Tobias: It’s not helpful. It’s not helpful at all. There’s not like you can use, there’s a big crash coming to do anything. It shouldn’t change your behavior. The only reason I do it is because I just want to be mentally prepared when it happens. I will get my buy list ready. I know what I’m going to do. And so, when it happens, you don’t get the adrenaline pumping. You’re just going through the plan that you have to buy stuff knowing that– You probably buy something and sell it cheaper, because there’s something that’s better value down there and don’t worry about it, just keep on going through. The worst thing you can do is panic at the bottom and pull all your money out, which is a sin lots and lots of people do it. So, I’m just trying to get my head right before we have a car accident, know what I’m going to do.
Jake: That’s a very good idea, like have your man overboard plan ready to go.
Tobias: Yeah, that’s Mauboussin.
Jake: Don’t wait until you’re in the heat of the moment.
Alex: Yeah, one of the things I struggle with this particular time period is completely understanding that comment and having some sense of normalized economics that might come in if macro is tough. Knowing what normalized is for a lot of the businesses I’m looking at has just become so-
Alex: -tough in the past two to three years.
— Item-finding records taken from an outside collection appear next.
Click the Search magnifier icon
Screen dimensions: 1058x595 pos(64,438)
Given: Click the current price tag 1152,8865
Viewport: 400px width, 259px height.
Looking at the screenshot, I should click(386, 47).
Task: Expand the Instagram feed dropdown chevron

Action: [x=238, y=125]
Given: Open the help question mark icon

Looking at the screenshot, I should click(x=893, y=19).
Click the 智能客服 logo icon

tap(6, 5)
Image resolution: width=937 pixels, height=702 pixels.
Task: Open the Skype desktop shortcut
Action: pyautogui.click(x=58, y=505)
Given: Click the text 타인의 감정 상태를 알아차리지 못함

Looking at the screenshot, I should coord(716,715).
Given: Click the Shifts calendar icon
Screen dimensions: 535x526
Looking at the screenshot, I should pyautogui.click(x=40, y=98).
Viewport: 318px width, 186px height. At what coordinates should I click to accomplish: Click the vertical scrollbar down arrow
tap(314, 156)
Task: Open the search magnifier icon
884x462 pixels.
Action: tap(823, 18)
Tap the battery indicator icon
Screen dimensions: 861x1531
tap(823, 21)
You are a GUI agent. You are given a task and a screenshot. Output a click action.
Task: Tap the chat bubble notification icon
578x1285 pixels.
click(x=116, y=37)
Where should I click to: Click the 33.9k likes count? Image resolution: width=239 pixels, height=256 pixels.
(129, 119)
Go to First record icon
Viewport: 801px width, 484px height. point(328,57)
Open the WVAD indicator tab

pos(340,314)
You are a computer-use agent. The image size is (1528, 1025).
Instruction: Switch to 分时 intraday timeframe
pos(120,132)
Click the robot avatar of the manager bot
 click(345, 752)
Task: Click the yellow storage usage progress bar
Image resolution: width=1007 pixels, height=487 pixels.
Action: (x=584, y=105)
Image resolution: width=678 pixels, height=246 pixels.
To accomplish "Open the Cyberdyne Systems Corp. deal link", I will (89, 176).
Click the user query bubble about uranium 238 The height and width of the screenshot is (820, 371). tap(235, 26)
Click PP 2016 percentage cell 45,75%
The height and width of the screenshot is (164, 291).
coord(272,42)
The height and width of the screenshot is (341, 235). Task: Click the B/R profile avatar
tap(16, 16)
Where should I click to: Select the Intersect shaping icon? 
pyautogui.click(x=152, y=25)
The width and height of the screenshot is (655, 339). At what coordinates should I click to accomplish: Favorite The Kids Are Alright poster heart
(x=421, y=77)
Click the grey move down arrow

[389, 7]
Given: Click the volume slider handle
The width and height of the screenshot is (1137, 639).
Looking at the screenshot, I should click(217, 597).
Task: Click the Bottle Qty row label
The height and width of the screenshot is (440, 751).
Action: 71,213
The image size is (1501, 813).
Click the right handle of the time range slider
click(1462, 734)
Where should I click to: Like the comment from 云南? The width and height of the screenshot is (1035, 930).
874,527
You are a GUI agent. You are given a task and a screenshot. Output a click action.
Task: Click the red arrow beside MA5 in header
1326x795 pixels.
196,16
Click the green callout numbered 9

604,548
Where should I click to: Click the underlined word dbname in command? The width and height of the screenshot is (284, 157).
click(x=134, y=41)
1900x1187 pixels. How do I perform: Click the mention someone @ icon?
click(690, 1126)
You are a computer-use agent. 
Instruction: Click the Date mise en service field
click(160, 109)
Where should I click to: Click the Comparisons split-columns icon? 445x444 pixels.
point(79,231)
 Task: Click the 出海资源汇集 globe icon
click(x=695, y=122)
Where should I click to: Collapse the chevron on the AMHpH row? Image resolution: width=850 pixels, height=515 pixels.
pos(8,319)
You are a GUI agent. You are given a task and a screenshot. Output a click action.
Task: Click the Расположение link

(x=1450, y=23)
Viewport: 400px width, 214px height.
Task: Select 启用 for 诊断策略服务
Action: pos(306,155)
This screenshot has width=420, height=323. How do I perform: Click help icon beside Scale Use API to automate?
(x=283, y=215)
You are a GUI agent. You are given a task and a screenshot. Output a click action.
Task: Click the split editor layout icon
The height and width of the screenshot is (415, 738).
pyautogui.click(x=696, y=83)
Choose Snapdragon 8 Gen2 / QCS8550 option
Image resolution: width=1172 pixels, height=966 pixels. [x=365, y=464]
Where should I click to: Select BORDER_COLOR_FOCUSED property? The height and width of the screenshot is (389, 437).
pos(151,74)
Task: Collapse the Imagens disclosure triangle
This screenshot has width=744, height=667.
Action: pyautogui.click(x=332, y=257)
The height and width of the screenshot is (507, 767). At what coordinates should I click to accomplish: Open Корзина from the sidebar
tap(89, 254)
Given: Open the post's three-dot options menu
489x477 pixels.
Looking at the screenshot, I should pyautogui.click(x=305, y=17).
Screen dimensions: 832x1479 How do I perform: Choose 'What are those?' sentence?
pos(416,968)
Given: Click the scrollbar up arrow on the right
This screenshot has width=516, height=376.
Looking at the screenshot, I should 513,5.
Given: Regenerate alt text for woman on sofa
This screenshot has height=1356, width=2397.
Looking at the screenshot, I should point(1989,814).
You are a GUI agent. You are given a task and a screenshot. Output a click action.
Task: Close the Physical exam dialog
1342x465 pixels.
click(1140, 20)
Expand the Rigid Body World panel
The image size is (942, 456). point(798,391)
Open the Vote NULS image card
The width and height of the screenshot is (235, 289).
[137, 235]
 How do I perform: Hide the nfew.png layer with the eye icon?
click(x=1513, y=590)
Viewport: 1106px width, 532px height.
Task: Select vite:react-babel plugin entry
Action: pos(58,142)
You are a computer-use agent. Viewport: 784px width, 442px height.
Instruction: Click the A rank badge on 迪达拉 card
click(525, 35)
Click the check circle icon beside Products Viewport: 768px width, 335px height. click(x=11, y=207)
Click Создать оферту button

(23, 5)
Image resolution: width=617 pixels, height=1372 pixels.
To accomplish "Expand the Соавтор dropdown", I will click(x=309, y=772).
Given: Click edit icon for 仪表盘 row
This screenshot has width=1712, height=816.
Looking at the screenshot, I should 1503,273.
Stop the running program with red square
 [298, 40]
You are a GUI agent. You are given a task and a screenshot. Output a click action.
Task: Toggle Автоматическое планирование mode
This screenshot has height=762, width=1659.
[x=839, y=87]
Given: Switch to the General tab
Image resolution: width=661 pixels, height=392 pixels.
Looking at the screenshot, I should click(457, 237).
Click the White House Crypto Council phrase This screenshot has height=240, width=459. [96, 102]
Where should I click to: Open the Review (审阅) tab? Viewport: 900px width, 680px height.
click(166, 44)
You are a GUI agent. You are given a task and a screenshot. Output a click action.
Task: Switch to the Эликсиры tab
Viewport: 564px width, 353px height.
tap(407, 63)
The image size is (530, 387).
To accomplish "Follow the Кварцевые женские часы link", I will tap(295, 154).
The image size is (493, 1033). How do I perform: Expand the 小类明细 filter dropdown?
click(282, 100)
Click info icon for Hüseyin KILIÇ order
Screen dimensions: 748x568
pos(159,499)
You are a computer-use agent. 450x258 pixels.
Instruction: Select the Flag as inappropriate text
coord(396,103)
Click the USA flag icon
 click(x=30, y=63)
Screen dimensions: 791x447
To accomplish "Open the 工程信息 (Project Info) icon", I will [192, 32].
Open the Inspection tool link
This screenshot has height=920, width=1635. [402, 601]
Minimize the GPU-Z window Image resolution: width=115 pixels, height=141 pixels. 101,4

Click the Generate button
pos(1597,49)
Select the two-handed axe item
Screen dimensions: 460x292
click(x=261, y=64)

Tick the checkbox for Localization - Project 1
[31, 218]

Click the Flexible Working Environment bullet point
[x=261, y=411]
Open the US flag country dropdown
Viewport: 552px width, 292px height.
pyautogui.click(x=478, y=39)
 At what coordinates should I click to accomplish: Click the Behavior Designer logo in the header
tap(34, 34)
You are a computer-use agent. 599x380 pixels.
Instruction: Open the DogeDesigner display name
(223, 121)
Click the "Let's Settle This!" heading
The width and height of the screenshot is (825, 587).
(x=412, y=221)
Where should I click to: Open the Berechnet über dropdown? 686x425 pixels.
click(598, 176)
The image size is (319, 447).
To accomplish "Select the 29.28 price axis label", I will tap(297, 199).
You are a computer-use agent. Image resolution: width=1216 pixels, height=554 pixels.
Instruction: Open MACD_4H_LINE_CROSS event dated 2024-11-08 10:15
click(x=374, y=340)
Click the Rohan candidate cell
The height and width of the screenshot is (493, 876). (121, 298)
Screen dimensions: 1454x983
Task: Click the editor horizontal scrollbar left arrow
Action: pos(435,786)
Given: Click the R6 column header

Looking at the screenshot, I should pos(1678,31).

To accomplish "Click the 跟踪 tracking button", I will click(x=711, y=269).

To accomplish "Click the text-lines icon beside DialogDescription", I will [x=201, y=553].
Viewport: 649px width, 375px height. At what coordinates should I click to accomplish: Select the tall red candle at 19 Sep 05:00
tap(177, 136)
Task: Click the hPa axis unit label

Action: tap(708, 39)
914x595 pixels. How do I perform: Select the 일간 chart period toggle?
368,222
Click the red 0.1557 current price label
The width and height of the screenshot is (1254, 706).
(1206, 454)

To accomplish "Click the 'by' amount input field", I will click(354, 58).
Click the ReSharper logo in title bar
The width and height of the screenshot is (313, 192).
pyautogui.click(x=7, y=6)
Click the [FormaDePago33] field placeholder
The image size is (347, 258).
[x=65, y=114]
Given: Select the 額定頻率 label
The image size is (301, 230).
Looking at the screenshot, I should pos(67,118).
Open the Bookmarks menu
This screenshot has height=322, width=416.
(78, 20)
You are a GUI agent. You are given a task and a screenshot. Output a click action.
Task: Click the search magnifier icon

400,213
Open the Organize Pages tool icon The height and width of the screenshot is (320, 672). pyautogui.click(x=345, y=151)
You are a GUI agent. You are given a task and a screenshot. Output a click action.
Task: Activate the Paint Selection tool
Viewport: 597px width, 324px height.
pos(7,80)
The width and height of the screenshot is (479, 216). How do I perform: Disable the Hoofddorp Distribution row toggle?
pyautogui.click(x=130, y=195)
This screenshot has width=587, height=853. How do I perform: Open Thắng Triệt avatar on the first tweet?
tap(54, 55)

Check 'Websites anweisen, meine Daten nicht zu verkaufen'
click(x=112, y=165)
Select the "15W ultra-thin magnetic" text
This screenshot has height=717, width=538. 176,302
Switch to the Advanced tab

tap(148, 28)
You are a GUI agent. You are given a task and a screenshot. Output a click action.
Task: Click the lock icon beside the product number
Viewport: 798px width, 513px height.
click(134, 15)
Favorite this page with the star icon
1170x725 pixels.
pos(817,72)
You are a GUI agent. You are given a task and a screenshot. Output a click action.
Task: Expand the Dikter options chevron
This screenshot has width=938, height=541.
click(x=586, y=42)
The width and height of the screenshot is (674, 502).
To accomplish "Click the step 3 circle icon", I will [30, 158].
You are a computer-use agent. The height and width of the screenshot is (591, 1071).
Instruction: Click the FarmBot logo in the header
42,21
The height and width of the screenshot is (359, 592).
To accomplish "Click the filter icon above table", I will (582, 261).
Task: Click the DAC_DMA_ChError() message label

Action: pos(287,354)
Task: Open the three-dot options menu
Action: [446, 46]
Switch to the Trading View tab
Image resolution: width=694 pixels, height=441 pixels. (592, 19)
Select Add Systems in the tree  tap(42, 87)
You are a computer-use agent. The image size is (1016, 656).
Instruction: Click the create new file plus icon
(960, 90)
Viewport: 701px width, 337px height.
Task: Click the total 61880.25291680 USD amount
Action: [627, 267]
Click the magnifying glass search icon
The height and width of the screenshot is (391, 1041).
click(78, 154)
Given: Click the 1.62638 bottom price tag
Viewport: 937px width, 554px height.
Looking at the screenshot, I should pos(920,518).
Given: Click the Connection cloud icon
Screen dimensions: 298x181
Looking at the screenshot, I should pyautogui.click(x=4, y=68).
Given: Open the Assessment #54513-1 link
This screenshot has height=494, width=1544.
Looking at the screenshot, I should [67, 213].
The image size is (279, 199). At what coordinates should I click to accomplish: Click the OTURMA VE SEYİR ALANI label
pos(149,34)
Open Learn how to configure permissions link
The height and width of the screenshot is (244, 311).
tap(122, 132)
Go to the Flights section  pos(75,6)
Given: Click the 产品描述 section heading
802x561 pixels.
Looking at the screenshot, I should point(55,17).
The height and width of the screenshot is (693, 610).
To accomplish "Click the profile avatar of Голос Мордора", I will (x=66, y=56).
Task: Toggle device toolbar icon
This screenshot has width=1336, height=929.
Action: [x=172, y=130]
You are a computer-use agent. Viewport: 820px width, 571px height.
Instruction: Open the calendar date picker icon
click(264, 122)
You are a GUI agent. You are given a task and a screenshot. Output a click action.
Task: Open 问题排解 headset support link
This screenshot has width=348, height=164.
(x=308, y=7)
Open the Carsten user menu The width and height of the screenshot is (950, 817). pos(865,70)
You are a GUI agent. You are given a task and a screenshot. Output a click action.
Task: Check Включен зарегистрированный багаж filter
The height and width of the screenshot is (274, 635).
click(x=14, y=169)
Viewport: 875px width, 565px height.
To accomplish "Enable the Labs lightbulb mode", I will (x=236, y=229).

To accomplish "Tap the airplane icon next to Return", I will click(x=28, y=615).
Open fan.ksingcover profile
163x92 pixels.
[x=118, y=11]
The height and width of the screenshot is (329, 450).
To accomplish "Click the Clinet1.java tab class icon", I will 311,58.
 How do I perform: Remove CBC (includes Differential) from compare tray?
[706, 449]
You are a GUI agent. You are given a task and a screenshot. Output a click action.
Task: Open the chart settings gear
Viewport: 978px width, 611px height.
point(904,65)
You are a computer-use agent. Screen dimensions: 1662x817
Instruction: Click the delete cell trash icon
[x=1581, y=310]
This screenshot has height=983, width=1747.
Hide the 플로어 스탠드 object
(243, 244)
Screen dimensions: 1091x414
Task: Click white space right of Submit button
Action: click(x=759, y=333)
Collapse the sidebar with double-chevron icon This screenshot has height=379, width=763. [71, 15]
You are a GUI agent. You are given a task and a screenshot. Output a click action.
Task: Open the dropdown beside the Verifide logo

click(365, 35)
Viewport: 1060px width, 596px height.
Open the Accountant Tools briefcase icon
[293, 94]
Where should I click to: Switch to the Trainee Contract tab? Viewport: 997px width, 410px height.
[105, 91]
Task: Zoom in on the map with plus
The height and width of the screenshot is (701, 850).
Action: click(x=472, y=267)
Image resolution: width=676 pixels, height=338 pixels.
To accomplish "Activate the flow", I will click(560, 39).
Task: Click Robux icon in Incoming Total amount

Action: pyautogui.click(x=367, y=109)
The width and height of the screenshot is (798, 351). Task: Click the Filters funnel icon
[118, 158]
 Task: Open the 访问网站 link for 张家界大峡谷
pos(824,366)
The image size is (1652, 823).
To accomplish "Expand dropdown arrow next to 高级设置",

For a lot of names or industries that I definitely wouldn’t have predicted at the start of COVID having major headwinds, tailwinds at different times, in some cases, I can’t even explain it today, basically. So, that makes life a little difficult. [chuckles]
Jake: Yeah. COVID feels like we all have to knock 10% off of our circle of competence across the board, basically.
Jake: Just understanding, being able to predict what industry competitive dynamics look like, I think you got to be really take some of that in in your competence and just recognize that like, “Boy, this is tough right now.”
Tobias: It’s tough to tease out the secure and the cyclical. It’s always tough to tease out the secular and the cyclical, but particularly this time, to what extent will work from home persist and then what knock-on effect does that have for commercial real estate? Very, very high in commercial real estate. And then within that, there’s also a business cycle going on. It’s very, very hard. I don’t know that anybody can figure that out, but it’ll cost you in one way or the other.